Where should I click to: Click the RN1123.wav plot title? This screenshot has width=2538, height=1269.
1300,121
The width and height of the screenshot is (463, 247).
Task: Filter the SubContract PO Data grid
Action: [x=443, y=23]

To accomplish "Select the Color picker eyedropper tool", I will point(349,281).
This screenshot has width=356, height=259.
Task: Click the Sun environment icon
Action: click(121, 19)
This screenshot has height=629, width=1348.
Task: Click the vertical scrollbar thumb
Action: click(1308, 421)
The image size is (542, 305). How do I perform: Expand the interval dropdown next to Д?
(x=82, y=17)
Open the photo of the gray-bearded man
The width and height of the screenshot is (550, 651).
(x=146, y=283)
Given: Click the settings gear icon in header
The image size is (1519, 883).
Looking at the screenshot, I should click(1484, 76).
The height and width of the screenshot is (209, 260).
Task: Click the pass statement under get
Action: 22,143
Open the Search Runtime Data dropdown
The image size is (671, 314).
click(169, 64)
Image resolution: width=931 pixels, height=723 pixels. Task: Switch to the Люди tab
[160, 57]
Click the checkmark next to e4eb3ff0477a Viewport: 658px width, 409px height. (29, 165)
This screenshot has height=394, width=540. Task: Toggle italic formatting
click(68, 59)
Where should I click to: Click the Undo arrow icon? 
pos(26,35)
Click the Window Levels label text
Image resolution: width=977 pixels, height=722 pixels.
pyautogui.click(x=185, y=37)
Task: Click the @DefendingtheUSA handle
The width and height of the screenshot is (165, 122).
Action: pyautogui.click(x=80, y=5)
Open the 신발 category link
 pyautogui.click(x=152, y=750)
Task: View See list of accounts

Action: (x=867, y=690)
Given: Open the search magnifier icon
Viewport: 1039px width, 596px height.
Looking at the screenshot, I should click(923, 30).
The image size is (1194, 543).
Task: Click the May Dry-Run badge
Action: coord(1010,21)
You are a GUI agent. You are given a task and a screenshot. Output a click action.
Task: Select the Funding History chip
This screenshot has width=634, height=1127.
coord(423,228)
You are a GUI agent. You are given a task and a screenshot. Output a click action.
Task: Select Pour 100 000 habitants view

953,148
********
Reproduce the listing above word for word, from the line containing "Open the photo of the gray-bearded man" through the listing's final line.

Open the photo of the gray-bearded man
The width and height of the screenshot is (550, 651).
(x=146, y=283)
Given: Click the settings gear icon in header
The image size is (1519, 883).
Looking at the screenshot, I should click(1484, 76).
The height and width of the screenshot is (209, 260).
Task: Click the pass statement under get
Action: 22,143
Open the Search Runtime Data dropdown
The image size is (671, 314).
click(169, 64)
Image resolution: width=931 pixels, height=723 pixels. Task: Switch to the Люди tab
[160, 57]
Click the checkmark next to e4eb3ff0477a Viewport: 658px width, 409px height. (29, 165)
This screenshot has height=394, width=540. Task: Toggle italic formatting
click(68, 59)
Where should I click to: Click the Undo arrow icon? 
pos(26,35)
Click the Window Levels label text
Image resolution: width=977 pixels, height=722 pixels.
pyautogui.click(x=185, y=37)
Task: Click the @DefendingtheUSA handle
The width and height of the screenshot is (165, 122).
Action: pyautogui.click(x=80, y=5)
Open the 신발 category link
 pyautogui.click(x=152, y=750)
Task: View See list of accounts

Action: (x=867, y=690)
Given: Open the search magnifier icon
Viewport: 1039px width, 596px height.
Looking at the screenshot, I should click(923, 30).
The image size is (1194, 543).
Task: Click the May Dry-Run badge
Action: coord(1010,21)
You are a GUI agent. You are given a task and a screenshot. Output a click action.
Task: Select the Funding History chip
This screenshot has width=634, height=1127.
coord(423,228)
You are a GUI agent. You are given a task and a screenshot. Output a click action.
Task: Select Pour 100 000 habitants view

953,148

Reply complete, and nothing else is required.